[Saved entries]

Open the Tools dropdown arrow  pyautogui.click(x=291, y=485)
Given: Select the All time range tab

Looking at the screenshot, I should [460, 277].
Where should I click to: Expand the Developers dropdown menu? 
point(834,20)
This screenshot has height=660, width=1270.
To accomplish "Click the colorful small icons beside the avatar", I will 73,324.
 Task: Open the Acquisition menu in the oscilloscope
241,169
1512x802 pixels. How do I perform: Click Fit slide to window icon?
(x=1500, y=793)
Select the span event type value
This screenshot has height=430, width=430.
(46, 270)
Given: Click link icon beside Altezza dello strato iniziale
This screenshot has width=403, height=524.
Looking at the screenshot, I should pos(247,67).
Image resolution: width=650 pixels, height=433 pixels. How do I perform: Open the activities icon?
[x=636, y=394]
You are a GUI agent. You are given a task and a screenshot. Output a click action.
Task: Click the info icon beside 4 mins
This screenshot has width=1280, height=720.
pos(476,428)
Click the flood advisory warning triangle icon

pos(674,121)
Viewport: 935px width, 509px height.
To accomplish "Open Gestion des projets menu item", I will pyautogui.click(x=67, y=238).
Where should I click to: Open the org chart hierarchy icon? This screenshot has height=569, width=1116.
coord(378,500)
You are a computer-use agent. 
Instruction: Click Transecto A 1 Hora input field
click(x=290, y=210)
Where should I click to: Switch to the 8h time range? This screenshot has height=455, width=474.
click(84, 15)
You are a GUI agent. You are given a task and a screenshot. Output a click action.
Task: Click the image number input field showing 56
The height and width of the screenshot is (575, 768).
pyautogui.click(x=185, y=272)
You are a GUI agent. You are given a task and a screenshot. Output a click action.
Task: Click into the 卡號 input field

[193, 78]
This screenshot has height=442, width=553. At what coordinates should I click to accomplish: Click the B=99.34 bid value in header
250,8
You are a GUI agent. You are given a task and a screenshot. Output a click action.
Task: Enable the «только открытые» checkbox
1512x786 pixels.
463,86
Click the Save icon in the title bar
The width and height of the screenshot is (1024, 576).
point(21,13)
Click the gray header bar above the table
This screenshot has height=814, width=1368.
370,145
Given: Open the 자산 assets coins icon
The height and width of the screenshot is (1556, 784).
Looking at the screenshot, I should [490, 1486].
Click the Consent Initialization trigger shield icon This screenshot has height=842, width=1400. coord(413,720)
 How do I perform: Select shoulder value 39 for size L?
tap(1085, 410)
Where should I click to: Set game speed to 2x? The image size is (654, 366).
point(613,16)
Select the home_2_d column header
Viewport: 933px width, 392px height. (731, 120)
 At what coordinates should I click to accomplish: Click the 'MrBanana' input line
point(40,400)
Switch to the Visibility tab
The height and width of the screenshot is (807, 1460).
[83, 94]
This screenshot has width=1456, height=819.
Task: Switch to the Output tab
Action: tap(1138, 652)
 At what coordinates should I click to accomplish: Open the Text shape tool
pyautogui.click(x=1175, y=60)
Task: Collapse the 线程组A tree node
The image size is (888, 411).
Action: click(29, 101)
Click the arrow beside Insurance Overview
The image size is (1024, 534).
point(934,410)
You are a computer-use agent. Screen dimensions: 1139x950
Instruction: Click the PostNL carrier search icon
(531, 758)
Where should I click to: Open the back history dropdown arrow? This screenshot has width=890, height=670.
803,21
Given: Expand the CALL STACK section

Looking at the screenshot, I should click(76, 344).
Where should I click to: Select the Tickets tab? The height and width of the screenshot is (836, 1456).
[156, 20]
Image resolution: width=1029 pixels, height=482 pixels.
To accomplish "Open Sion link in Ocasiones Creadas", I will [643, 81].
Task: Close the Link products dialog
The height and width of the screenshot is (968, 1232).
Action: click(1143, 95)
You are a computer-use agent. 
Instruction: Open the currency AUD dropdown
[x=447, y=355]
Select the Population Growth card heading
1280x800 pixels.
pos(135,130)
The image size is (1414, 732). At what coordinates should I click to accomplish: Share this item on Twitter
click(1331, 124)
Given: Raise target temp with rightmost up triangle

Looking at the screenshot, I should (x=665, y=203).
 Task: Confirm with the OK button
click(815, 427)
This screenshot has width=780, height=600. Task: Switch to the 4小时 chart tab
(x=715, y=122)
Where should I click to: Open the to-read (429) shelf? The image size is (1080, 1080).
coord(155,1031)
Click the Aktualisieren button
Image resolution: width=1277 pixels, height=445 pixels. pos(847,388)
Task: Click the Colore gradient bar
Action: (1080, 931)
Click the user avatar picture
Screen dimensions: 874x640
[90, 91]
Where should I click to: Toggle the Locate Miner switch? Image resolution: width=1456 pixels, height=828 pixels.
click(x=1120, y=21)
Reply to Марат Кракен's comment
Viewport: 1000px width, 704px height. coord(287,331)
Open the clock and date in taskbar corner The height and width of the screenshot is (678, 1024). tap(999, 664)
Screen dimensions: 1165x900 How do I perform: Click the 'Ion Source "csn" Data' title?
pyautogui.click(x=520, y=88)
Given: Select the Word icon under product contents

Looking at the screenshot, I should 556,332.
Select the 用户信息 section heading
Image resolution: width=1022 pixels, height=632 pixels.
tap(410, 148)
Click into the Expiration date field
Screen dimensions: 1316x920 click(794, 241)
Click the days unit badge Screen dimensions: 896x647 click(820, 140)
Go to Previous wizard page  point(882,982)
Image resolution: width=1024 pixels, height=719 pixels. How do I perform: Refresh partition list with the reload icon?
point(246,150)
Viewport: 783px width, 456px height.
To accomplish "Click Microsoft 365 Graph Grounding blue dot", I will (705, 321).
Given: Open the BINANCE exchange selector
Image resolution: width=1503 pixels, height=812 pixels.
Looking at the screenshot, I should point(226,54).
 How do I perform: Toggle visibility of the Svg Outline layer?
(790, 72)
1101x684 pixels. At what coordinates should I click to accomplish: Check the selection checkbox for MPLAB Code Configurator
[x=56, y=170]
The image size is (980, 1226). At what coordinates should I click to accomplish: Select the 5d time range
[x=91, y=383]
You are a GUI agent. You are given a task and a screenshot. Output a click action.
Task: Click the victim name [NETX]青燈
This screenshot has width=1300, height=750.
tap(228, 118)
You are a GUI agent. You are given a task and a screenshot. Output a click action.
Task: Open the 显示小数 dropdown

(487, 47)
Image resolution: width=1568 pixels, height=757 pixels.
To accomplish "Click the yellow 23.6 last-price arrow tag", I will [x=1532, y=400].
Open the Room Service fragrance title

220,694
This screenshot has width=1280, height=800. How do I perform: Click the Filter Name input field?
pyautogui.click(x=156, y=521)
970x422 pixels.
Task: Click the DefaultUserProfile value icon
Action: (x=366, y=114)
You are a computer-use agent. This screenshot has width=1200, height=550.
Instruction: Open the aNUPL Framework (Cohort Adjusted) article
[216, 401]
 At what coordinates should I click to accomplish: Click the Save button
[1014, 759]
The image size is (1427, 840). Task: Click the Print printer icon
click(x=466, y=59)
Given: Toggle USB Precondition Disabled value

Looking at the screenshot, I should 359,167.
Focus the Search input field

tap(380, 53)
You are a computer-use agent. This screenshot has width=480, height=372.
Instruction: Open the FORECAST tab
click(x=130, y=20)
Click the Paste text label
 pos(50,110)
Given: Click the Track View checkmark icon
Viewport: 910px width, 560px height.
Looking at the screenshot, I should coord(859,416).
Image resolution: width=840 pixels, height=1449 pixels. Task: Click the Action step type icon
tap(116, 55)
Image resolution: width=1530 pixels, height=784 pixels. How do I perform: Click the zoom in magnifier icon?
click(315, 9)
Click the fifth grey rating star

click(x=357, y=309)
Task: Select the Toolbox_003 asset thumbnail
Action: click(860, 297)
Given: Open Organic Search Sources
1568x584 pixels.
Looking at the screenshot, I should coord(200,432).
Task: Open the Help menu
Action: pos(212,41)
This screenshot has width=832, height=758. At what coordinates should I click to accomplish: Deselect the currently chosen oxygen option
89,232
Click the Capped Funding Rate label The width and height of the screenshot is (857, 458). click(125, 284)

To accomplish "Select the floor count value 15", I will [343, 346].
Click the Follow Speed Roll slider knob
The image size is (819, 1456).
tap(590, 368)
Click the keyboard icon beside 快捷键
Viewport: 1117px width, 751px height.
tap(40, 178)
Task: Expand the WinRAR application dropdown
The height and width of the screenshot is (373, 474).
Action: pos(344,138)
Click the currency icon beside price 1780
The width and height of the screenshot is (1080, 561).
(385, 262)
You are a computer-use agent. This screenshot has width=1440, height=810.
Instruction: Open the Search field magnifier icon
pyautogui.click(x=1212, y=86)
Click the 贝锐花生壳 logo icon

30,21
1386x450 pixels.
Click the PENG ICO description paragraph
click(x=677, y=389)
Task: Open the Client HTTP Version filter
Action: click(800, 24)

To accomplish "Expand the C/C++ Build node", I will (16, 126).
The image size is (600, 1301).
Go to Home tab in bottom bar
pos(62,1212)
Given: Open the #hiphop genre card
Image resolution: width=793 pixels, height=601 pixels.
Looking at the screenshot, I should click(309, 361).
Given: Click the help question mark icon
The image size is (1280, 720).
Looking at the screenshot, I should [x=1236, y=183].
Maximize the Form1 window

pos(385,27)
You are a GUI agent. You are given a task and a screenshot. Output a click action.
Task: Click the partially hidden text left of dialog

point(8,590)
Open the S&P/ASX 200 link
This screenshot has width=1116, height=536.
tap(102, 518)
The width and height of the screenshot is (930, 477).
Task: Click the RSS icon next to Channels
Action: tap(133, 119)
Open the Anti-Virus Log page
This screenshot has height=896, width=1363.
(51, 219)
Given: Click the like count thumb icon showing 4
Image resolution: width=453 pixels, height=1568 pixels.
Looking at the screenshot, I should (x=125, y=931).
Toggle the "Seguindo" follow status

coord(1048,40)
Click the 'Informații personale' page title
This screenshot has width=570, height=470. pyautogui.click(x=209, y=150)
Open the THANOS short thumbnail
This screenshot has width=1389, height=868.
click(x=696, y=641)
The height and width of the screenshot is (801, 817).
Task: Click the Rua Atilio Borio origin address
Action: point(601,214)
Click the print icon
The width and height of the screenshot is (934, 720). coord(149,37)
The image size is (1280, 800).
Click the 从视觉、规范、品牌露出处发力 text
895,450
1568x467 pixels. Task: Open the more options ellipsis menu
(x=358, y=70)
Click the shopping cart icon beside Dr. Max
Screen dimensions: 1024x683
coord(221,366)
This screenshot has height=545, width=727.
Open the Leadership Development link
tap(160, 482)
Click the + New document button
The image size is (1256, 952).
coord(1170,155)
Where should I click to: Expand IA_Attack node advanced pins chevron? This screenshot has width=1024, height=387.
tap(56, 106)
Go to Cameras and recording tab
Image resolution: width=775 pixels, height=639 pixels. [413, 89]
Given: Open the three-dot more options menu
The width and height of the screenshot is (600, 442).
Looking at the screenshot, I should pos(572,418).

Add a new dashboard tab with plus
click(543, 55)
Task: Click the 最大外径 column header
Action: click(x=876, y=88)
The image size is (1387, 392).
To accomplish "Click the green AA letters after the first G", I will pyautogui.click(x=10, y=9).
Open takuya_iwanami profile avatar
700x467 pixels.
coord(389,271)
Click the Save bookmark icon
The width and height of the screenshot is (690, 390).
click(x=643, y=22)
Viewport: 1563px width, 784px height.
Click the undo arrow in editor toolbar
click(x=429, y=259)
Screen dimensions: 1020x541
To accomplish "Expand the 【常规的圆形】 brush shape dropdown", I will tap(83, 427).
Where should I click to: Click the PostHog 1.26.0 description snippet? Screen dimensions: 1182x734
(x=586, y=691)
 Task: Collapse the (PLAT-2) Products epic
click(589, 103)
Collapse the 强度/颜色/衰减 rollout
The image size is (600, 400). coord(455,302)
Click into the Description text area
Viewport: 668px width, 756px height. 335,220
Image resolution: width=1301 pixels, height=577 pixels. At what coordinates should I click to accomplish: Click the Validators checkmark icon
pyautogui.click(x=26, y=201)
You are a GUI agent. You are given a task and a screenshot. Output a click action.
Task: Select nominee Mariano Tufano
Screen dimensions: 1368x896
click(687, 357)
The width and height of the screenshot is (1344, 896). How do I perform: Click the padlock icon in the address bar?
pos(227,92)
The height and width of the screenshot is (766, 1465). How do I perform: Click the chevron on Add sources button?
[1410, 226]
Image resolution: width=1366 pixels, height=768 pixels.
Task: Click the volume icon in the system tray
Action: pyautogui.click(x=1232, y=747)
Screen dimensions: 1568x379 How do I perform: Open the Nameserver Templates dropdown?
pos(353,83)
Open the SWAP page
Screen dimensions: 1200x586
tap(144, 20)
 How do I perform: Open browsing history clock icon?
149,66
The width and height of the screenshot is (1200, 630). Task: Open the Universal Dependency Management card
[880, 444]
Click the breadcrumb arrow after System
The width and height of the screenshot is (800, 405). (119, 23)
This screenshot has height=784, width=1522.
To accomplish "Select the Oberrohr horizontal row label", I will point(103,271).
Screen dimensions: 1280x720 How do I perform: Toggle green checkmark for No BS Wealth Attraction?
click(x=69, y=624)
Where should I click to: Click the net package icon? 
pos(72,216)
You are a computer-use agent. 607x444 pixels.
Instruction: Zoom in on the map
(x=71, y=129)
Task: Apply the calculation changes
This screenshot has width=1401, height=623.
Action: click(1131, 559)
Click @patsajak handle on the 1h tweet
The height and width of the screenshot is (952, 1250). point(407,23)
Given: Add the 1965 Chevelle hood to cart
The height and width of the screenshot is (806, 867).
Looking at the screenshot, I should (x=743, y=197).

- [Task goal]: As the answer, set down only the lines from the data above between the one holding "Click the 'Informații personale' page title" and the one holding "The image size is (1387, 392).", inclusive, exactly as they read.

- [Solved problem]:
Click the 'Informații personale' page title
This screenshot has width=570, height=470. pyautogui.click(x=209, y=150)
Open the THANOS short thumbnail
This screenshot has width=1389, height=868.
click(x=696, y=641)
The height and width of the screenshot is (801, 817).
Task: Click the Rua Atilio Borio origin address
Action: point(601,214)
Click the print icon
The width and height of the screenshot is (934, 720). coord(149,37)
The image size is (1280, 800).
Click the 从视觉、规范、品牌露出处发力 text
895,450
1568x467 pixels. Task: Open the more options ellipsis menu
(x=358, y=70)
Click the shopping cart icon beside Dr. Max
Screen dimensions: 1024x683
coord(221,366)
This screenshot has height=545, width=727.
Open the Leadership Development link
tap(160, 482)
Click the + New document button
The image size is (1256, 952).
coord(1170,155)
Where should I click to: Expand IA_Attack node advanced pins chevron? This screenshot has width=1024, height=387.
tap(56, 106)
Go to Cameras and recording tab
Image resolution: width=775 pixels, height=639 pixels. [413, 89]
Given: Open the three-dot more options menu
The width and height of the screenshot is (600, 442).
Looking at the screenshot, I should pos(572,418).

Add a new dashboard tab with plus
click(543, 55)
Task: Click the 最大外径 column header
Action: click(x=876, y=88)
The image size is (1387, 392).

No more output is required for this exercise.